Y, además, quienes redactaron la literatura guerrera medieval conocían el mundo y sabían lo que era la vida dura. Sus descripciones de las batallas reflejan que habían conocido la guerra muy de cerca. Frecuentemente, sus relatos describen crueldades inimaginables para quien no ha sentido la exaltación de las cargas de caballería, el enervamiento generado en la espera del combate y el frenesí de una lucha cuerpo a cuerpo. Las heridas que describen eran las heridas verdaderamente producidas en combate. Los ruidos de la batalla están demasiado fielmente reflejados como para que pudieran ser descritos por un desconocedor de la batalla. Sabían de la guerra y sabían del amor.
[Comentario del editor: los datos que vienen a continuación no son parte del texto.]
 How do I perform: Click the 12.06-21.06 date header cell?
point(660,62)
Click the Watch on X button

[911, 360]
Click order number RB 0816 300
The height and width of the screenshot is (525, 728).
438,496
Pocas literaturas han descrito apasionamientos amorosos de tal magnitud como los que tienen lugar entre Ginebra y Lancelot, entre Tristán e Isolda, y no es precisamente moralidad devota lo que destilan, sino apasionamiento y sensualidad. Allí donde la intensidad guerrera está presente, el erotismo y la sensualidad alcanzan la excelencia. Godofredo de Charny reconocía que era bueno que el “hombre de armas estuviera enamorado, porque esto le enseñará a buscar fama más alta que hacer honor a su dama”.